Salió como un individuo más entre ese tumulto de gente. Entró a un burdel de la calle Torrealva. Rápidamente una mujer lo atajó. El la miró pero no era a lo que buscaba. Siguió adentrándose en ese psicodélico mundo. « ¿Buscas sexo?» escuchó venir desde el umbral de una puerta vetusta, amarillenta. «Estoy escapando» contestó él sin saber quién le hablaba. «Entonces ven conmigo» escuchó decir. Fueron unas palabras cálidas, como las de una vieja amistad que le invitaban pasar. La voz cavernosa, le hacía recordar a la mítica figura de su padre, una voz amigable, un sentimiento de sosiego, el sonido lo llevó a recordar un momento del pasado, aunque borroso, lo hacía sentir bien. En ese momento de vacilación, entre entrar o alejarse, se dio cuenta que se encontraba ebrio, que los dos vasos de whisky habían surtido un efecto irreversible. Se río un momento por encontrarse en esa situación, pero algo extraño lo hizo sentirse avergonzado. «Te acompaño, necesito sublevarme de este infierno» lo dijo casi como un murmuro introspectivo. Al entrar a la habitación alcanzó a ver un color azul que se difuminaba a medida que se adentraba en el cuarto. Un hombre alto como del tamaño del umbral de la puerta lo invitó a sentarse. «No huyas de mí que por más que te empecines en hacerlo siempre estarás en mi búsqueda» fueron las palabras de aquel hombre que se acercaba a él sin que el pudiese moverse.
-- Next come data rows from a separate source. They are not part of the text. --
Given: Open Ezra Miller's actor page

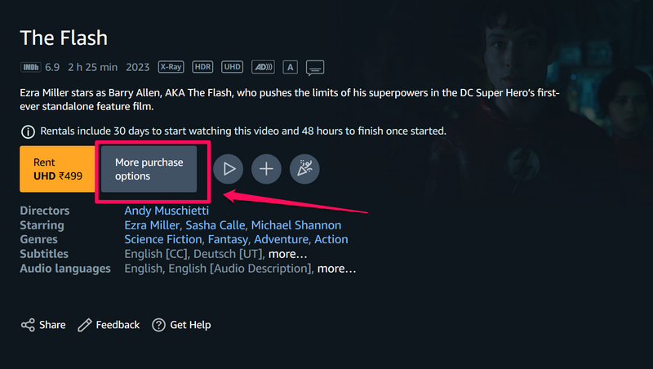Looking at the screenshot, I should [x=152, y=225].
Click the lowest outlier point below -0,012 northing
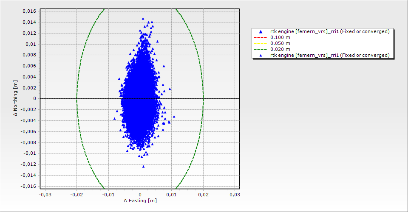408x212 pixels. tap(143, 167)
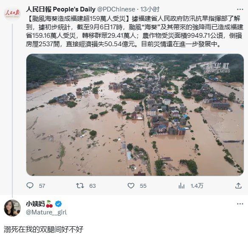The image size is (248, 239).
Task: Click the 1.4万 views count
Action: point(197,186)

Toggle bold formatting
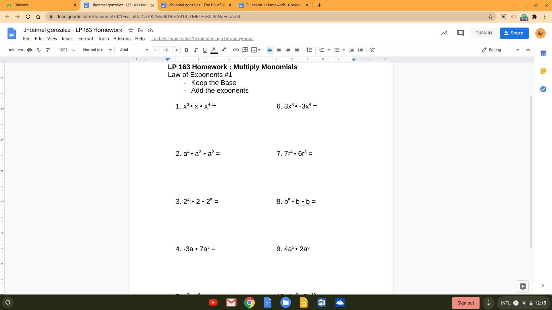point(186,50)

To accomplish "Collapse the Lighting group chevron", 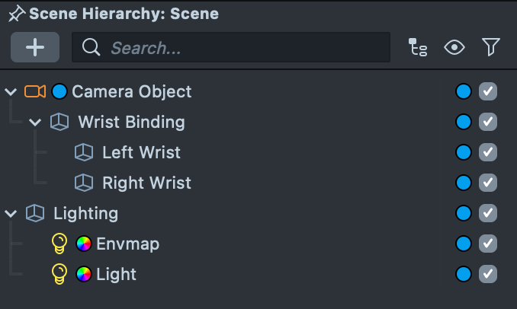I will (11, 214).
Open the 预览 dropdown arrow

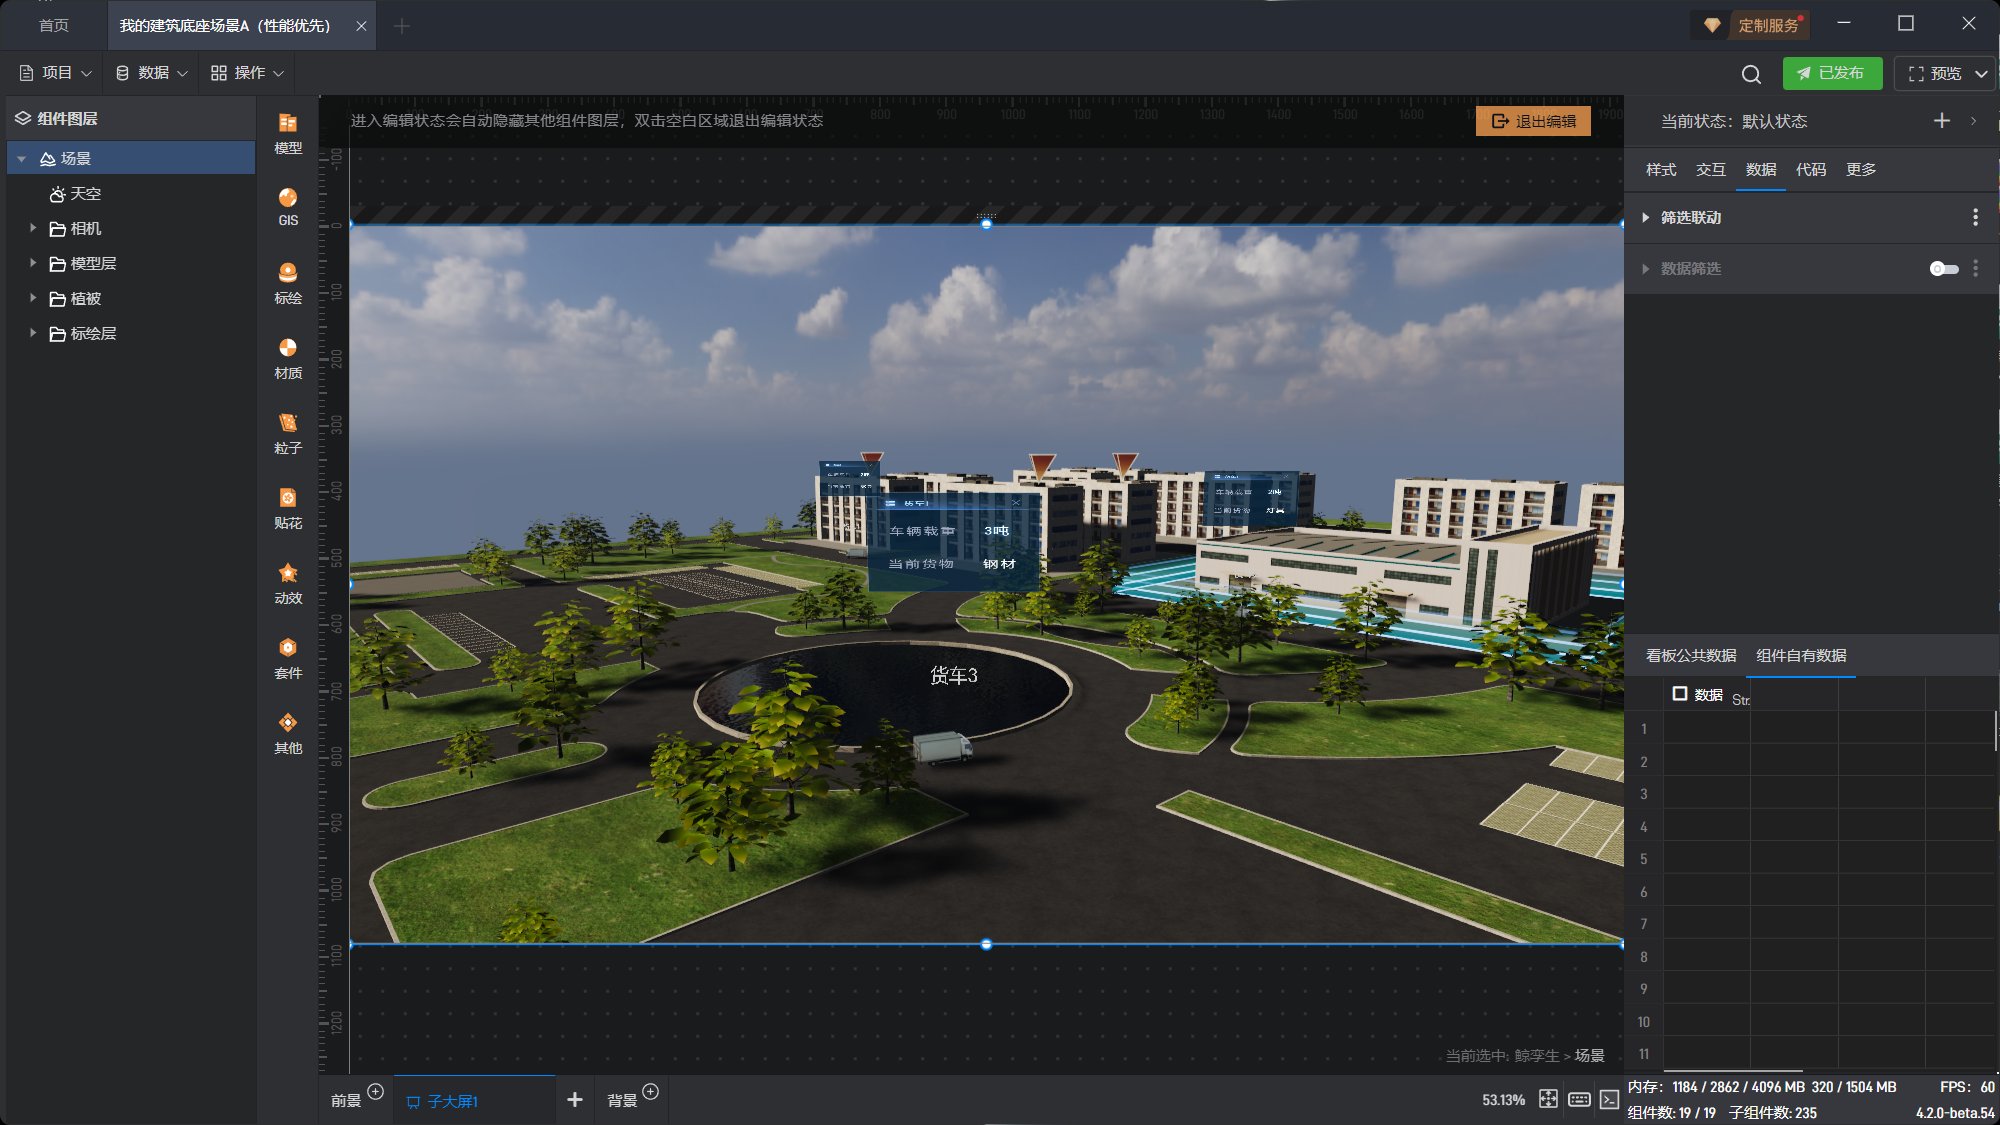(1981, 74)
Pasaron cinco días y no había la menor huella de su paradero. En horas de la tarde, cuando el crepúsculo aparecía, su hijo entre sollozos encontró el cuerpo de su abotagado padre. Su cuerpo hinchado yacía en los pies de un acantilado, terriblemente desfigurado. Nada podía recuperar el tiempo perdido, existen hombres a los que el pasado los atormenta y los terminan por aniquilar.